Note: A trinomial authority in parentheses indicates that the subspecies was originally described in a genus other than Pseudonaja.

== In literature ==
Convicted Irish Fenian and civil rights activist, John Boyle O'Reilly, celebrated a bushman's myth of the "dukite" in his popular poem "The Dukite Snake", which can be found in his 1878 collection Songs, Legends and Ballads:

…
Now I'll change to a devil—ay, to a devil!
You needn't start; if a spirit of evil
Ever came to this world its hate to slake
On mankind, it came as a Dukite Snake.

Like?

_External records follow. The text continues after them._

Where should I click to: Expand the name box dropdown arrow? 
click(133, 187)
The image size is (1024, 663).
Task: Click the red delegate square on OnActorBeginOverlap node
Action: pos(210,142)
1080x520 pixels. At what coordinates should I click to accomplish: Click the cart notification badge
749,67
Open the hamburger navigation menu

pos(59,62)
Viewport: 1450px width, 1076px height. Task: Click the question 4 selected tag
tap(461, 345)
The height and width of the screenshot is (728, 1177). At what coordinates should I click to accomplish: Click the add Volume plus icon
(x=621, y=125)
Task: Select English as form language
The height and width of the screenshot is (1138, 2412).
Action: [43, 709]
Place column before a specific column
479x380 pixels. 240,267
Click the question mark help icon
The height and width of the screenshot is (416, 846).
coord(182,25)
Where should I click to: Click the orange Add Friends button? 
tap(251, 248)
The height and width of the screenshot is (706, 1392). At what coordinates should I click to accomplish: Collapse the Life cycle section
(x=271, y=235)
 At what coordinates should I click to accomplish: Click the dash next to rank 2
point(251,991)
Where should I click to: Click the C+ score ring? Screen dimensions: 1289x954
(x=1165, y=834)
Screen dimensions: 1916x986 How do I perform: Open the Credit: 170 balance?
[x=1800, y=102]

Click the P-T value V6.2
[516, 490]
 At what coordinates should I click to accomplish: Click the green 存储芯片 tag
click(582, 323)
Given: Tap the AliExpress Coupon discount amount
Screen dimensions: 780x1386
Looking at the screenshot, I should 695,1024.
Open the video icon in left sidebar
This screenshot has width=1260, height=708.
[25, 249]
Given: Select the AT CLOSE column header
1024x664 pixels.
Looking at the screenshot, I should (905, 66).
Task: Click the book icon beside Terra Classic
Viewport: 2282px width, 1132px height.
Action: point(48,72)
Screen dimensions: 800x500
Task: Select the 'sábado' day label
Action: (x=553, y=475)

Like the pictures you've seen of Sin,
A long red snake—as if what was within
Was fire that gleamed through his glistening skin.
And his eyes—if you could go down to hell,
And come back to your fellows here and tell
What the fire was like, you could find no thing,
Here below on the earth, or up in the sky,
To compare it to but a Dukite's eye!

Now, mark you, these Dukites don't go alone:
There's another near when you see but one;
And beware you of killing that one that you see
Without finding the other; for you may be
More than twenty miles from the spot that night;
When camped, but you're tracked by the lone Dukite;
That will follow your trail like Death or Fate
And kill you as sure as you killed its mate.
…

The book ran to at least seven editions, and the poem has been discussed and anthologized since.